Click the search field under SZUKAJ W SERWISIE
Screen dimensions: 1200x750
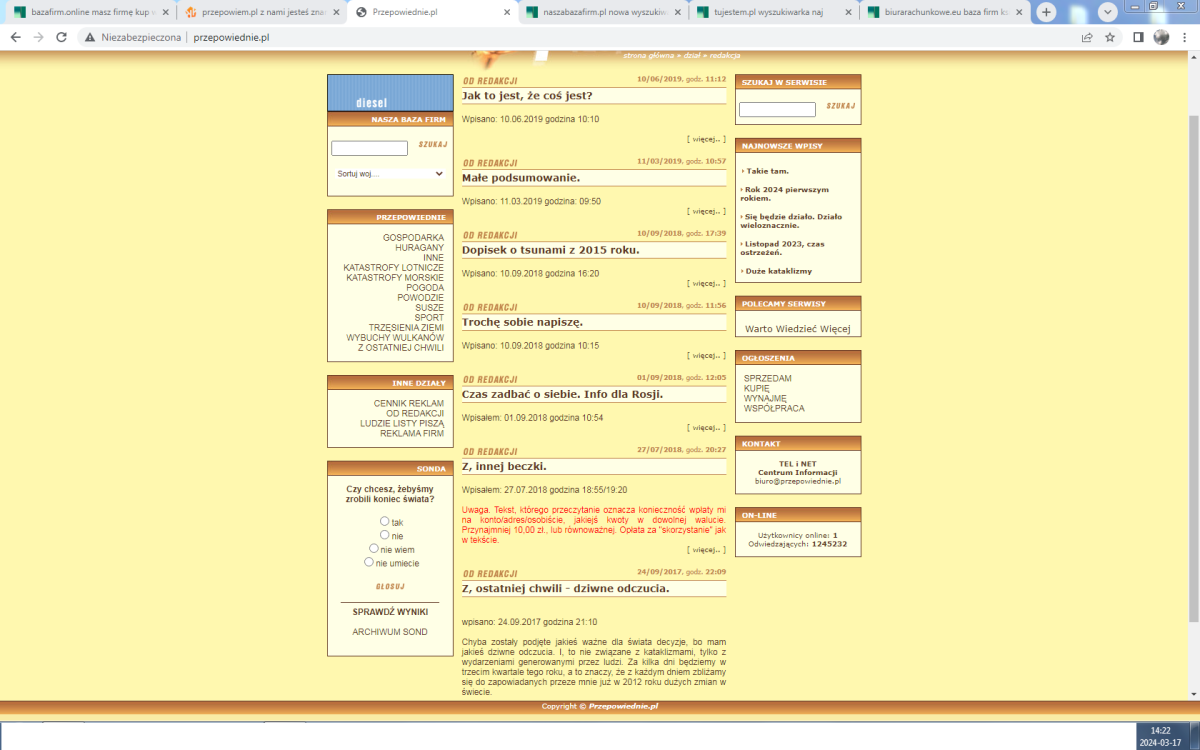pyautogui.click(x=777, y=110)
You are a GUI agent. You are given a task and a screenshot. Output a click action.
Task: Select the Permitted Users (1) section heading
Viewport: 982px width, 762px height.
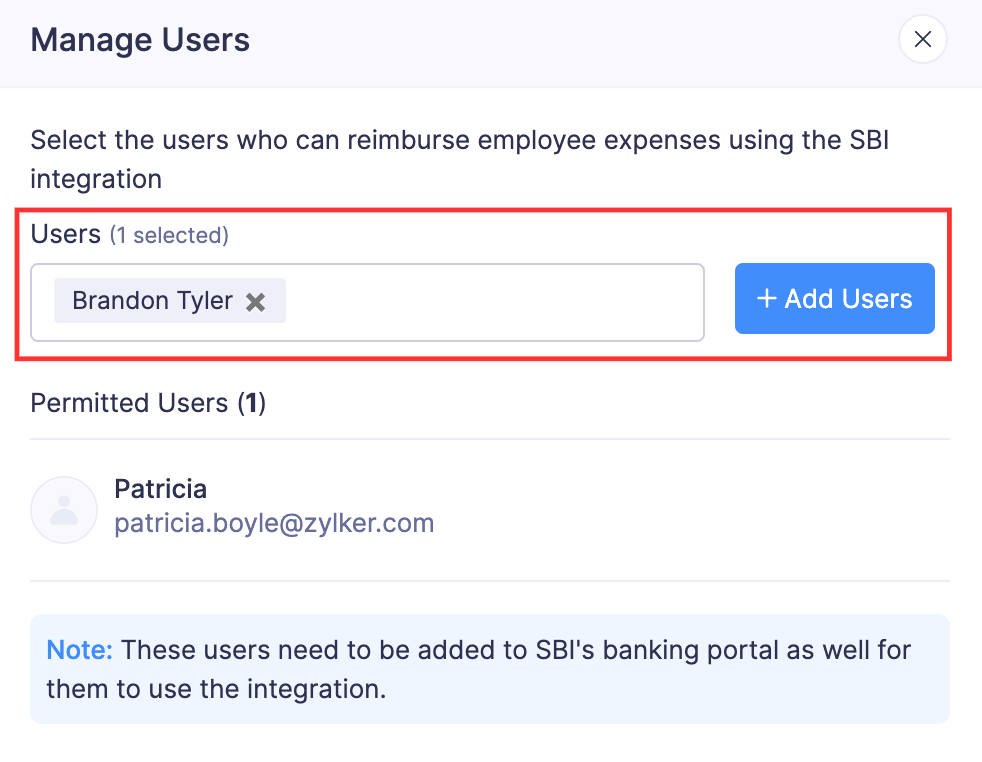point(147,403)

▸ **TASK**:
Restate word for word the lines running from the one with "You are a GUI" to the end of the entries; pictures are to be left out.

▸ **ANSWER**:
You are a GUI agent. You are given a task and a screenshot. Output a click action.
Task: Select the Permitted Users (1) section heading
Viewport: 982px width, 762px height.
point(147,403)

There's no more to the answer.